The other thing to note is that the discussions of the speed of light is talking about the macroscopic group behavior for the most part. What happens in a bulk material is that the material is made up of a lattice of atoms where the atoms and their behavior are not interrelated and correlated across the bulk. So when a photon enters the bulk, it interacts with the bulk material as a whole. It does so by being absorbed into the bulk and exciting vibrational modes called phonons. These phonons are the heat that is produced by the absorption of light in a material. Ignoring the lossy nature though, the phonon absorbs the photon, and then after a short delay the phonon gives up its energy and emits a photon. The short delay is what causes the reduction in the group velocity of light. So the photons still "travel" at c, but their interactions with the bulk material cause the overall behavior of the transmission of the signal to slow down.

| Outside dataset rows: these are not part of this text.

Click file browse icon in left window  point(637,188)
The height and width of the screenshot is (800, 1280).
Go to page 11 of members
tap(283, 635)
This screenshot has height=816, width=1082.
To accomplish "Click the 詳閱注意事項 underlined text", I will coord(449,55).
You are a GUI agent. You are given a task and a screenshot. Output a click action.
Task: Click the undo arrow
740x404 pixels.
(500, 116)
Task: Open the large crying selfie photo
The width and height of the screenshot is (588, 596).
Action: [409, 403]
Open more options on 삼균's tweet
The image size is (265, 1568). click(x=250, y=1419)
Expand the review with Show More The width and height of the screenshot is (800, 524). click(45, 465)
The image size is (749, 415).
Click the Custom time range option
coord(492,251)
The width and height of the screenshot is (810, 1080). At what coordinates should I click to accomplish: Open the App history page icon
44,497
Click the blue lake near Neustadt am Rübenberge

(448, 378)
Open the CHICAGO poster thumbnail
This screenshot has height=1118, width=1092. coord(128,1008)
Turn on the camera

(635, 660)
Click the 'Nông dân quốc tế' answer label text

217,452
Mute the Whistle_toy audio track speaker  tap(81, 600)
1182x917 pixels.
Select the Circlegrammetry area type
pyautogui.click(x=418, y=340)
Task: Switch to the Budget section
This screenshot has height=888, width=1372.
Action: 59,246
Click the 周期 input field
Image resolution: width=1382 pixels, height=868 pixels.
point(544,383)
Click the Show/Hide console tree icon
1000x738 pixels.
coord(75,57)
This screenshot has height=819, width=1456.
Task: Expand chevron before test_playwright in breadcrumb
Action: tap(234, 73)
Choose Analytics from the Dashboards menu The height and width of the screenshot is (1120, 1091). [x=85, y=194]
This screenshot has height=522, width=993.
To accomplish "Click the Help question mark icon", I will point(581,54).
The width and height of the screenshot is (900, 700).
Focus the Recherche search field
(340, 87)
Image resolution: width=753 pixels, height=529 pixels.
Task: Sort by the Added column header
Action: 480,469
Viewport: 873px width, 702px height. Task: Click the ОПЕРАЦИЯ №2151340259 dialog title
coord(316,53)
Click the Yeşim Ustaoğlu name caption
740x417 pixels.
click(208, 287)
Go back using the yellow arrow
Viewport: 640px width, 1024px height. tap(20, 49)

So this mechanism works for visible light and for light at all the other frequencies. But even more interesting is that we can make artificial subwavelength structures that when arranged in a bulk arrangement will cause similar effects. The design of metamaterials is one example. In a metamaterial, we design a unit cell that has specific behavior, usually a resonant behavior of capacitive and/or inductive properties, where the unit cell is much smaller than the wavelength of our signals. When we arrange a lattice of these unit cells then the bulk lattice now has very different properties and we can do things like making the effective permittivity and permeability of this bulk material to be both negative within a small bandwidth. Since these have to be subwavelength, most metamaterials are usually around the radio or microwave frequencies. We haven't really gotten up to the optical frequencies due to the required size scales involved. However, there is a lot of research in using nanoparticles and making use of plasmonic resonances in these nanoparticles to create these kind of behaviors in the terahertz, infrared and even visible light range.